Vemos ao longe pássaros que entoam cantos de liberdade que ora nos soam a escape, ora a desafio despudorado de bicho que, na sua natureza, retoma a supremacia da sua condição e, numa escolha inconsciente, ora nos ignora, ora nos atormenta com imagens do seu canto vibrante, projetadas nas janelas para dentro das casas. Como se os pássaros que tão indiferentemente enxotamos das nossas vidas, espaços de consumo e certezas absolutas, retendo deles apenas representações vazias das suas existências, na forma de espécimes engaiolados, documentários televisivos e férias campestres, fossem agora, que se invertem os papeis, senhores dos espaços que tínhamos por nossos. E que as suas vidas, expressas agora nos seus termos, longe das representações vazias de contexto e de conteúdo, estilizadas e turísticas que construímos deles, nos sejam agora estranhas e acintosas no que ferem o edifício das realidades fictícias em que julgávamos assentar o nosso modo de vida.
Ouvimos as nuvens num arrasto débil, sem força para fugir ou largar chuva, por céus cada vez mais azuis, cada vez mais escuros, e pensamos:
– Já cheguei até aqui; poderei ir mais além?
Teremos forças para sermos mais um dia, saudoso do que nunca fizemos, desejosos de voltar ao que gostaríamos de ter sido? O mais penoso de estarmos aqui é que cada dia que acaba para logo se ver perdido, lega, em acumulado desespero, as resoluções falhadas para o dia seguinte. É como se as resoluções de ano novo fracassassem a cada dia que passa. E isso rói aos poucos a alma dos que de nós caem na armadilha de as formular. Os livros que vou ler e não começo; o pão que vou fazer e não faço; o exercício ou a limpeza permanentemente adiados para o dia seguinte. Porque vai haver um dia seguinte. Mais um dia em que o confinamento só começa depois do levantar, mijar, lavar; ok.

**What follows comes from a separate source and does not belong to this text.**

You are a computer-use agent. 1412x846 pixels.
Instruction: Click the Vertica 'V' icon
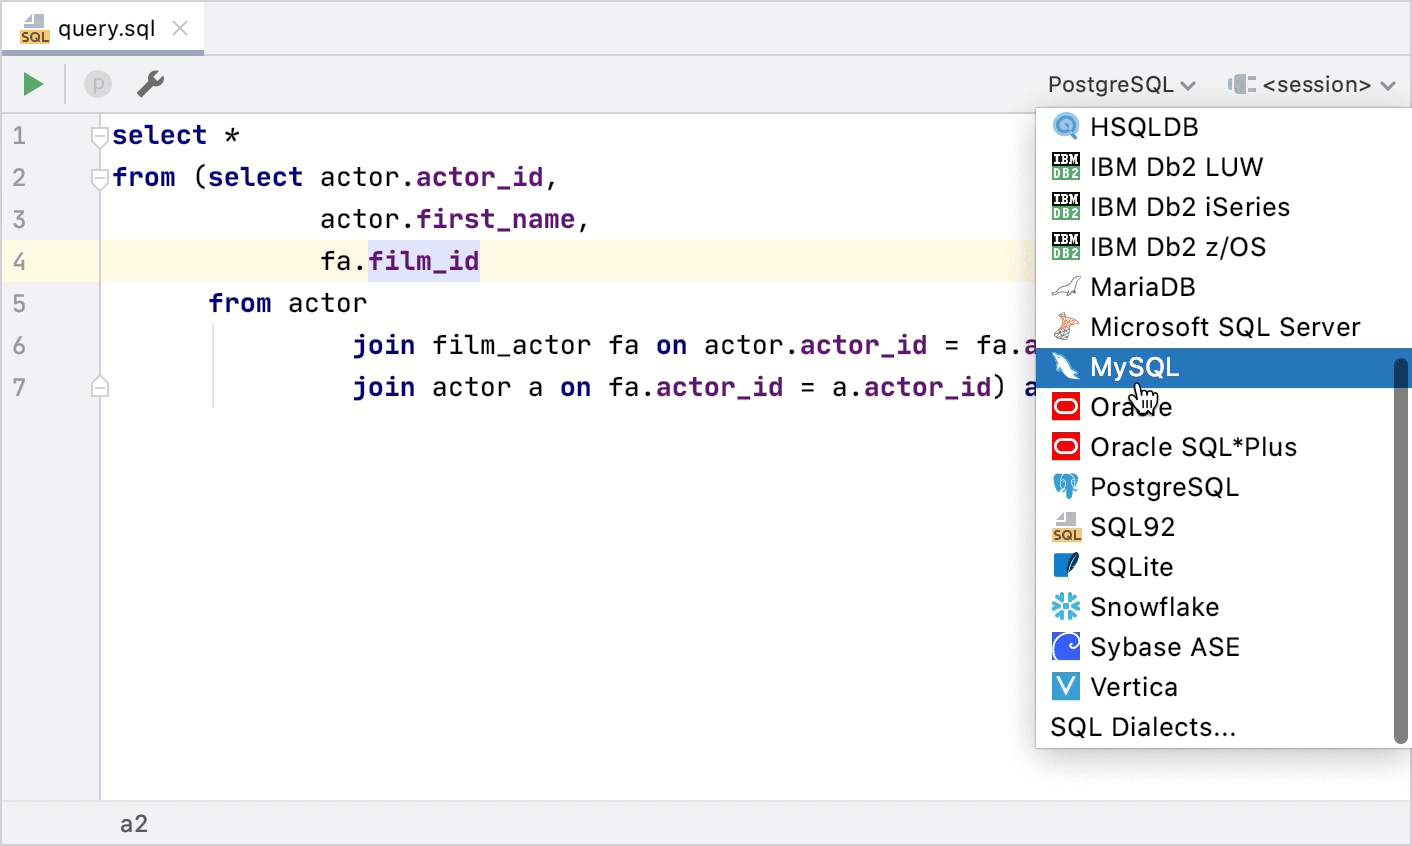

Cheiramos o odor a estar cá dentro, um cheiro a ficar parado, sem brisa que nos arrepie, nem distância que faça o som brilhar. Há os sons da casa que nos dão conforto e bem-estar, mas esses são adormecidos pelas paredes; são atirados contra elas por uma voz que desperta ou uma gaveta que bate e delas escorrem, mornas e aborrecidas, como se tocasse uma banda com tambores frouxos e flácidas cordas de guitarra. O som amplo da rua, como um amarelo forte que nos faz pensar em savanas transversais e rios longitudinais é, agora e cada vez mais, uma memória que se esvazia das nossas mentes e se mistura em fábulas de azul forte e cheiro a livro novo que quase esquecemos havermos lido. Há depois a memória do carro, não aquele que se sente preso, no semáforo ou no rebanho; antes o que se sente vivo debaixo do nosso pé direito na estrada curvilínea, desafiador na pose, no ruído do motor, no ar que te acaricia a face pela janela aberta. Temos pena de chegar ao destino, ainda que as costas reclamem retidão de forma e caráter; ainda que os do lado e atrás nos digam que vamos depressa. Não vamos depressa, nem devagar; vamos no tempo certo. Num tempo em que os bichos matam mas não notamos; um tempo solto, onde as preocupações eram, vemos agora, no mínimo frívolas; um tempo que nos conduziu a este tempo e ao qual queremos, de forma incompreensiva, regressar.
As horas passam; a luz some das ruas. Recolhe às casas, aos apartamentos, em bolbos incandescentes numa alva fria, tão fria como a memória do sol que se pôs com a promessa de amanhã regressar igual. Também nós regressaremos iguais, num amanhã igual. Teremos de ser todos heróis para sobrevivermos aos dias iguais.